Eğitim-Sen Yönetim Kurulu “Seçimin Görünmeyen Yüzü: Emekçiler” başlığı ile bir basın toplantısı yaptı.
Şube binasında yönetim kurulu üyeleri ile basın açıklaması yapan Şube Başkanı Kadir Öztürk, “Politik yanı bir yana, bu seçimde de eğitim emekçilerine değer verilmediğini bir daha deneyimledik.” dedi
SEÇİMİN GÖRÜNMEYEN YÜZÜ: EMEKÇİLER
30 Mart 2014’te bir seçim yaşadık. Politik yanı bir yana, bu seçimde de eğitim emekçilerine değer verilmediğini bir daha deneyimledik.
Yerel seçim sürecinde ve sonucunda ortaya çıkan tablo göstermektedir ki; toplumsal sorunların çözümü demokrasinin tüm kurum ve kurallarıyla yaşama geçirilmesiyle mümkündür. Emekçilerin, yoksulların, gençlerin, kadınların talepleri; özgürlük, demokrasi ve eşitlik mücadelesi, AKP’nin insafına bırakılamayacak kadar değerlidir.
Bu seçim bir yerel seçim olmasına rağmen genel seçim havasında geçmiştir. Bu seçimden AKP’nin çıkmış olması; yolsuzluk ve usulsüzlükleri, dönen rüşvet çarkını, totaliter ve yasakçı zihniyeti aklamaz. AKP’nin bu politikalarına karşı dün olduğu gibi bugün de, tüm emek ve demokrasi güçleriyle birlikte karşı durmaya devam edecek ve hukuksal mücadelemizi sürdüreceğiz.
Türkiye’deki toplumsal kutuplaşma sandıklara da yansımıştır. Aradan günler geçmiş olmasına rağmen Türkiye’nin birçok yerinde sayım sırasında ve tutanaklarda hile yapıldığı, yakılmış oyların çöplüklerde bulunduğu gerekçeleriyle sonuçlara itiraz edilmiş olması ve yeniden sayımların yapılması; itirazların gösterilerle sürmesi, demokratik gösteri hakkını kullananlara yönelik kabul edilemez polis saldırıları, bu kutuplaşmanın devam edeceğinin göstergesidir.

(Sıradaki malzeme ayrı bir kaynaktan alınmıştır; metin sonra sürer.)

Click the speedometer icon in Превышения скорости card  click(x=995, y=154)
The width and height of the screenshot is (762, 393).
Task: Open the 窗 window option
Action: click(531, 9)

İktidar bu kutuplaşmadan karlı çıktığını düşünüyorsa aldanıyor. Paralel yapının arkasına sığınan ve mağduriyet algısı yaratarak kitleleri yanına çeken bu iktidar bilmelidir ki emekçiler ne zorbalığa ne de seçilmişliğin arkasına saklanan ceberrut yönetim anlayışına izin verecektir.
Değerli basın emekçileri,
Bu seçimin görünmeyen yanı başta söylediğimiz gibi eğitim emekçilerinin bu seçimde de yok sayılmasıdır. Sizin de bildiğiniz gibi seçimlerde görev alanların çoğunluğunu eğitim emekçileri oluşturmaktadır.
Eğitim emekçileri seçim sürecinde görevli olmayı salt kendilerine ödenen ücret için talep etmemektedir. Demokrasinin olmazsa olmazı olan seçimlerde görev alan eğitim emekçileri, seçim gününde insanlık dışı uygulamalara tabi tutulmuşlardır. Sabahın saat yedisinden ertesi sabahın yedisine kadar görevlendirilmeleri bir yana aç, susuz ve uykusuz bırakılmışlardır.
Seçimlerin ilkel koşullarda yürütülmesi nedeniyle sandık kurulunda görev yapan arkadaşlarımız İlçe Seçim Kurullarına dokümanları teslim etmek için gittikleri zaman, Adliye binasında insanlık dışı bir manzarayla karşı karşıya kalmışlardır. Saatlerce aç ve susuz bırakılmışlar, dışarı çıkamamış ya ayakta ya da yerlerde seçim torbalarının yanında oturarak oy pusulalarını teslim etmeyi beklemişlerdir.
Oy pusulaları ve torbaları teslim etme sırasında da büyük bir kargaşa ile karşılaşmışlar, karmaşık hale gelen evrak tutanakları nedeniyle hesap tutturma işlemleri de saatlerce sürmüştür. 21.Yüzyılda hala böylesi bir seçim süreci yaşamayı ne biz ne de siyasal hayatımız hak etmektedir.
Sonuç olarak; Eğitim emekçilerinin köle olmadığını bu iktidar ve tüm iktidarlar anlamalı, gelecek seçimlere ilişkin önlemler alınmalıdır. İktidar, görev almadığımız ya da görev yapmayı reddettiğimiz bir seçimin nasıl gerçekleştirileceğini şimdiden hesaplamalıdır.